Os reatores dos submarinos suportam décadas sem reabastecimento. Para isso, usam urânio altamente enriquecido – o mesmo das bombas atômicas. (Davi Augusto/Superinteressante)

A Rússia fornece menos informações, mas a organização não-governamental Nuclear Threat Initiative (NTI) estima que hoje sua frota seja composta por 58 submarinos, sendo 26 deles nucleares.

Os russos têm se vangloriado da capacidade de construir e entregar no mínimo um submarino de propulsão nuclear por ano, mas é difícil confirmar essa afirmação (e o esforço de guerra na Ucrânia pode estar atrapalhando). No final de novembro, o país anunciou a conclusão do Arkhangelsk, que é de propulsão nuclear – e será armado com mísseis hipersônicos.

Já a China ainda está bem atrás. O país só começou a desenvolver seus submarinos a partir do final da década de 1950, e concluiu seu primeiro modelo de propulsão nuclear, o Type 091, em 1974. Mas o programa evoluiu devagar, e hoje estima-se que apenas seis dos 56 submarinos chineses em operação sejam nucleares.

Porém, segundo um relatório (7) do governo dos EUA, a China está reagindo: teria em construção nada menos do que 15 submarinos nucleares. Por isso os americanos, mesmo detendo uma supremacia folgada, também voltaram a investir.
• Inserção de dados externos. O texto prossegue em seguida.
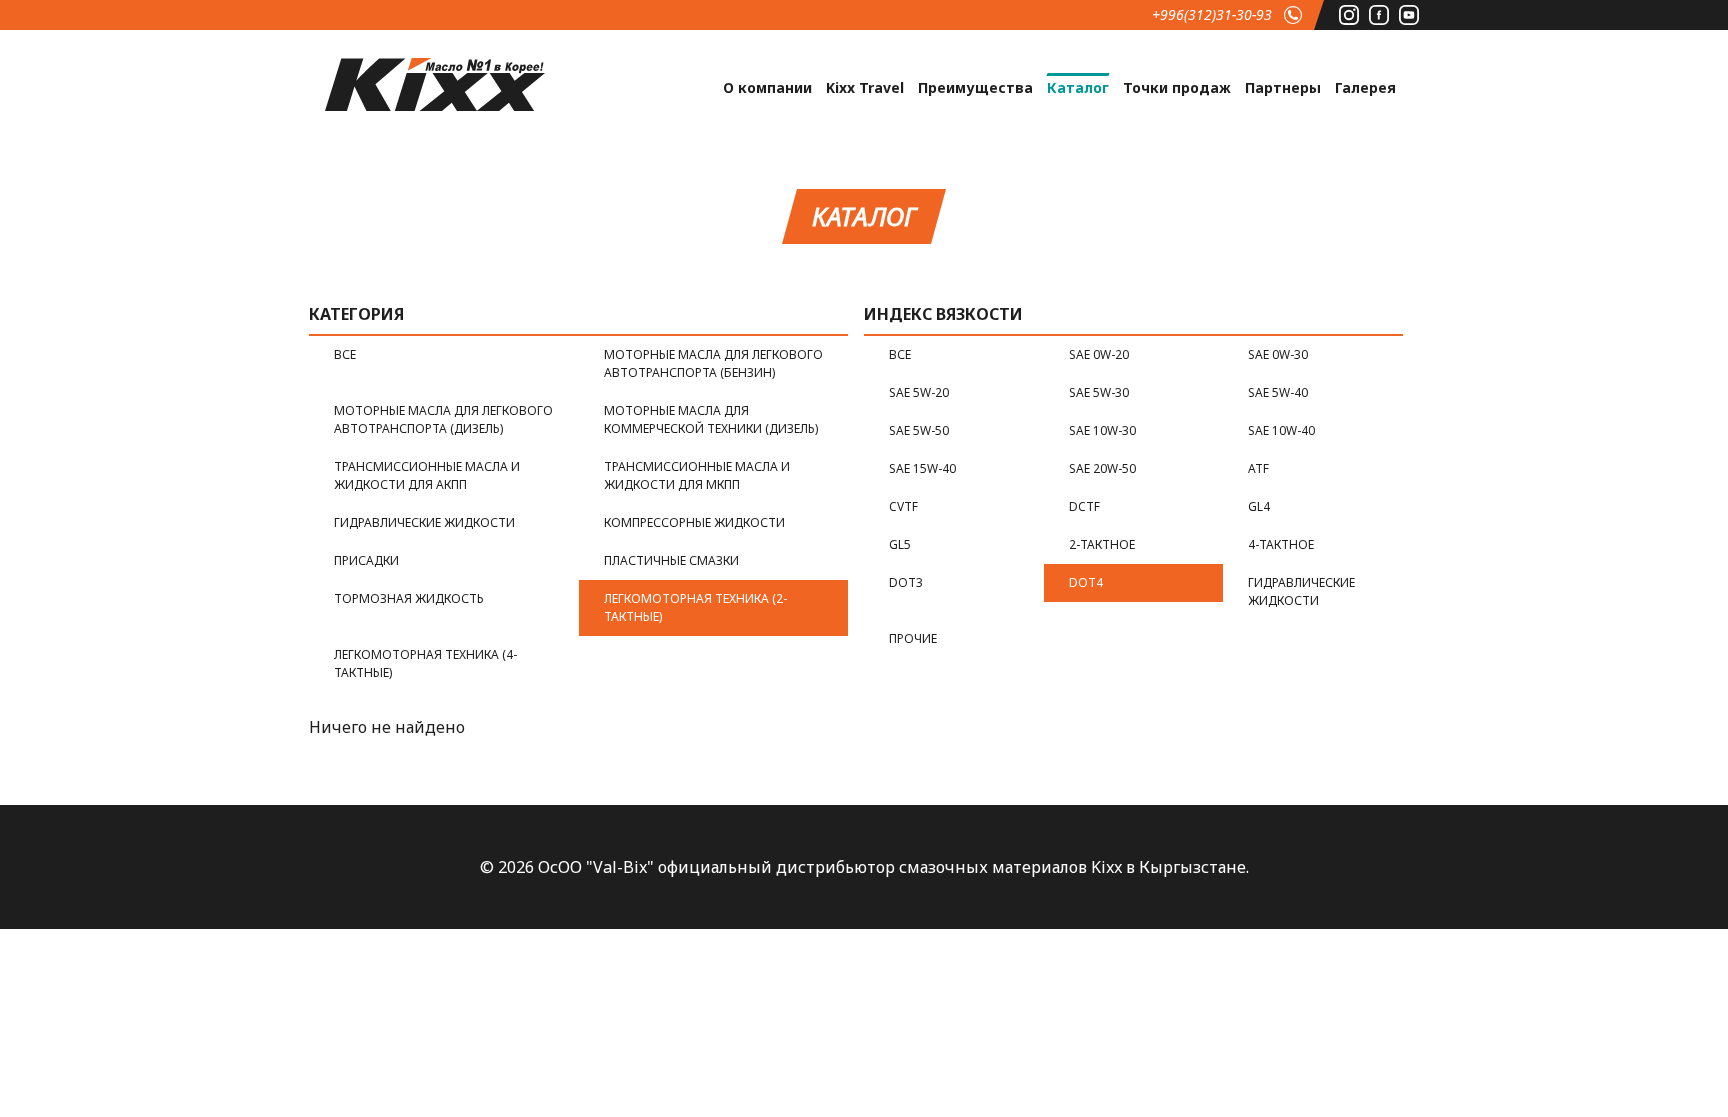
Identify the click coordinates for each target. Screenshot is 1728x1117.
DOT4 (1086, 582)
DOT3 (906, 582)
Estão construindo os primeiros submarinos da nova classe Columbia, que devem entrar em operação a partir de 2031 e trazem uma série de avanços técnicos – como um reator capaz de operar por 42 anos sem reabastecimento, e um novo sistema de propulsão nuclear-elétrico, que os tornará ainda mais difíceis de detectar [veja no infográfico acima].

“O momento atual é marcado por uma escalada de tensões. Os submarinos de propulsão nuclear são estratégicos nesse contexto, especialmente os que transportam ogivas atômicas”, resume Pedro Fonseca Júnior. Há uma corrida, entre as potências, por mais submarinos. É nesse contexto que o Brasil tenta fazer o seu.

O Álvaro Alberto já tem um desenho adiantado. Suas especificações preveem que ele possa descer até a profundidade de 350 metros e alcançar 37 km/h, a mesma velocidade “oficial” da classe Ohio (há rumores de que ela seja capaz de navegar mais rápido, a 46 km/h).

Terá 6 mil toneladas, 56 metros de comprimento e capacidade para 80 tripulantes. Está sendo projetado para passar períodos de três meses sem vir à tona – mas essa limitação de tempo está relacionada apenas à alimentação dos tripulantes.

Além de desenvolver a capacidade industrial e tecnológica do Brasil, o submarino nuclear traria vantagens militares consideráveis – especialmente para um país de litoral imenso, com 7.367 km de extensão.

Os modelos convencionais que estão sendo produzidos e entregues têm autonomia mais baixa, alcançam profundidades menores e não conseguem se afastar para o mar aberto com a mesma segurança. Eles podem operar na costa, por onde passam quase todas as exportações do país e onde ficam as valiosas reservas de petróleo e gás do pré-sal.

O submarino nuclear complementaria isso, percorrendo distâncias mais longas, por mais tempo, a profundidades maiores. Mas sua maior utilidade é dissuasiva, ou seja, psicológica: o simples fato de ele existir desestimularia outros países a tentarem invadir nosso mar territorial.

Esse tipo de agressão pode soar meio absurdo hoje – mas a história está cheia de fatos que um dia pareceram exageros. “Sabemos que o cenário internacional é volátil, e nossa costa é vasta e desejada”, argumenta Fonseca. Na opinião dele, o ideal seria o Brasil ter 30 submarinos convencionais, mais seis a dez de propulsão nuclear.

É muita coisa; talvez o país nunca chegue a esse nível. Mas tudo tem um primeiro passo. Se o projeto finalmente der certo, no começo dos anos 2030 o Álvaro Alberto partirá, como o Nautilus, para investigar ameaças no mar. No romance de Júlio Verne, o inimigo era um monstro marinho. Na vida real, a ameaça é a intrusão de outros países; a ganância, onipresente e inesgotável, do ser humano.